**Exercise text:**
After similar incidents, other UCLA scientists have become almost reclusive as security and public curiosity around them grew. Three years ago, another UCLA neuroscientist, weary of harassment and threats to his family, abandoned animal research altogether, sending an e-mail to an animal rights website that read: "You win."

But Jentsch has decided to push back.

Jentsch, an associate professor of psychology and psychiatry, has founded an organization at UCLA to voice support for research that uses animals in what he calls a humane, carefully regulated way. He is organizing a pro-research campus rally April 22, a date chosen because animal rights activists, who contend that his research involves the torture and needless killing of primates, already had scheduled their own UCLA protest that day.

"People always say: 'Don't respond. If you respond, that will give [the attackers] credibility,' " Jentsch, 37, said in a recent interview in his UCLA office. "But being silent wasn't making us feel safer. And it's a moot point if they are coming to burn your car anyway, whether you give them credibility or not."

The incidents have traumatized many professors and students on the Westwood campus, well beyond the circle of those directly affected, said Jentsch, who was not injured in the car fire.

The rally, he said, "is an attempt to repair some of the trauma that people have felt, through solidarity and shared experience." Speakers are expected to include Tom Holder, a leader of Pro-Test, a British group formed in 2006 in support of animal research. Also likely to appear are patients suffering from illnesses that researchers say might one day be cured by treatments discovered in such experiments.

The new UCLA organization is named UCLA Pro-Test, in honor of the British group. Its message, Jentsch said, is that ending animal research "would be devastating, absolutely devastating, in the loss of knowledge and its practical applications to human health."

Holder, who now heads a similar U.S.-based organization called Speaking of Research, praised Jentsch's efforts. "I think it is fantastic that scientists are finally finding their voice and standing up against animal rights extremists," he said in a telephone interview from England.

In the last three years, UCLA has reported at least 10 arsons, attempted arsons and other acts of vandalism against its professors and researchers, along with many unrealized threats. In February, four animal activists were arrested on allegations that they were involved in attacking and harassing animal researchers at UC Berkeley and UC Santa Cruz, but no arrests have been made in any of the UCLA cases, according to FBI spokeswoman Laura Eimiller. She said the incidents are under investigation as acts of domestic terrorism.

The UC system has spent several million dollars in recent years to improve security around researchers' homes, classrooms and offices. Citing security concerns, Jentsch declined to have his photo taken for this article.

Two days after Jentsch's car was burned, a profanity-laced Internet message from the murky Animal Liberation Brigade took credit for the fire, as it had for past UCLA assaults.

"The things you and others like you do to feeling, sentient monkeys is so cruel and disgusting we can't believe anyone would be able to live with themselves," the message read. "David, here's a message just for you, we will come for you when you least expect it and do a lot more damage than to your property."

Jerry Vlasak, a Los Angeles-area physician and frequent spokesman for the animal rights movement, said he and fellow activists do not participate in the attacks and do not know who is behind them, although he sympathizes with the actions.

Jentsch, according to Vlasak, "is hurting and killing non-human primates every day. And if it took harming him to make him stop torturing, it is certainly morally justifiable."

**Record excerpts:**
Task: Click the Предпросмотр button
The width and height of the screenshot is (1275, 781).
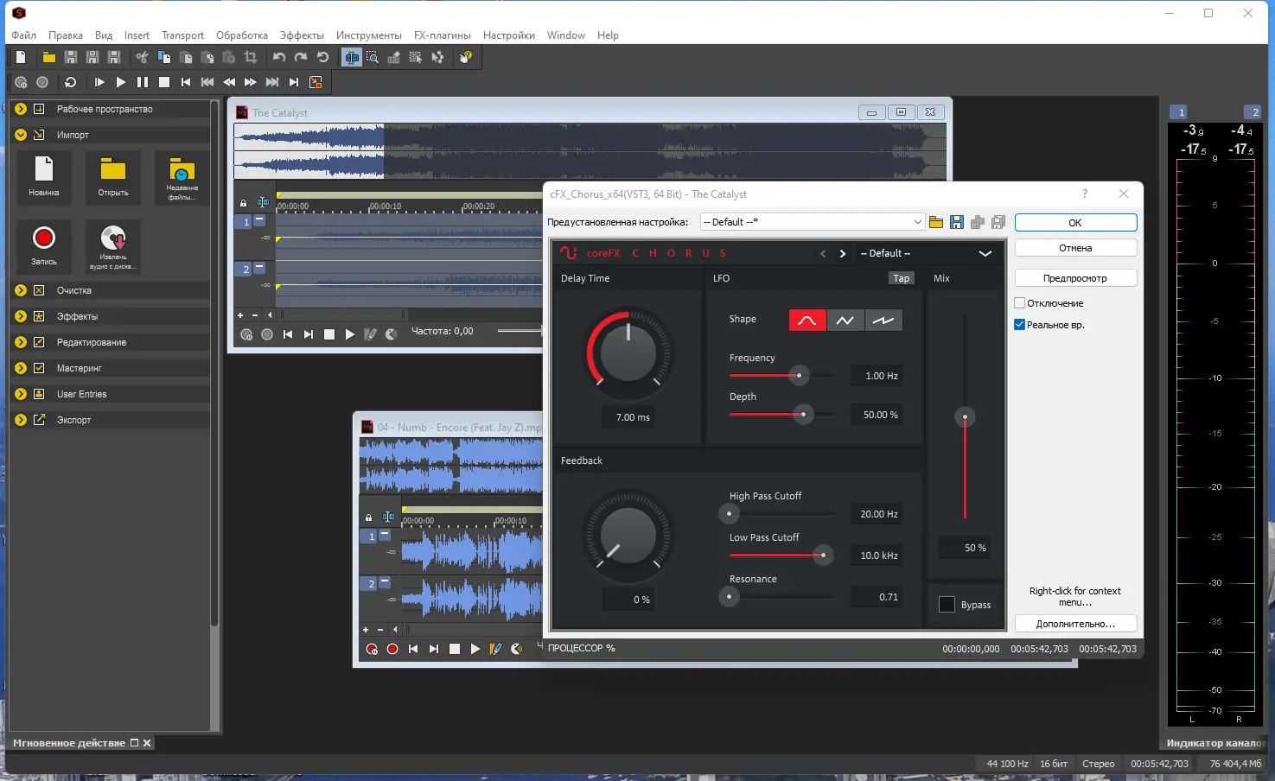Action: click(x=1075, y=278)
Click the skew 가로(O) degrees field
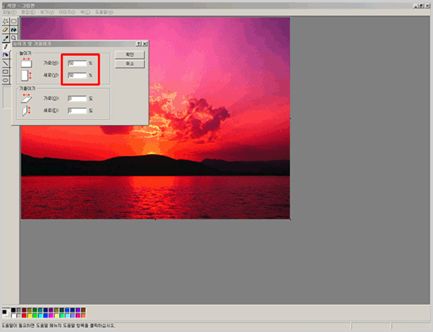This screenshot has height=332, width=433. (76, 99)
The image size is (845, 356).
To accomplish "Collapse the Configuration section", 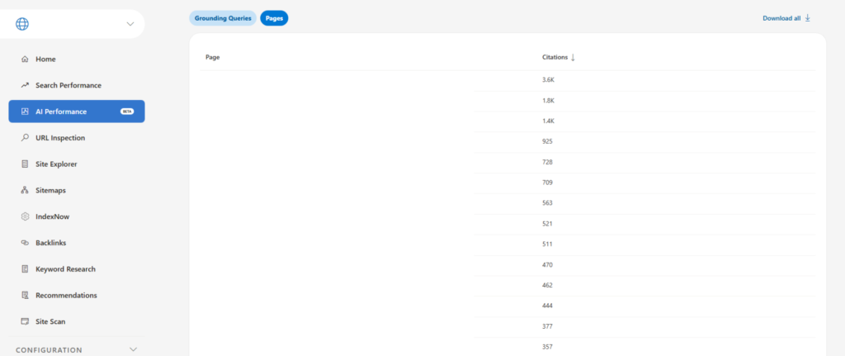I will click(x=134, y=349).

**Work to be completed:**
Answer the following questions using the article on UCLA Pro-Test.
(a) On what date is the pro-research campus rally scheduled?
(b) What is the name of the U.S.-based organization that Tom Holder now heads?
(c) According to the FBI spokeswoman, as what are the UCLA incidents being investigated?

**Written reply:**
(a) April 22
(b) Speaking of Research
(c) Acts of domestic terrorism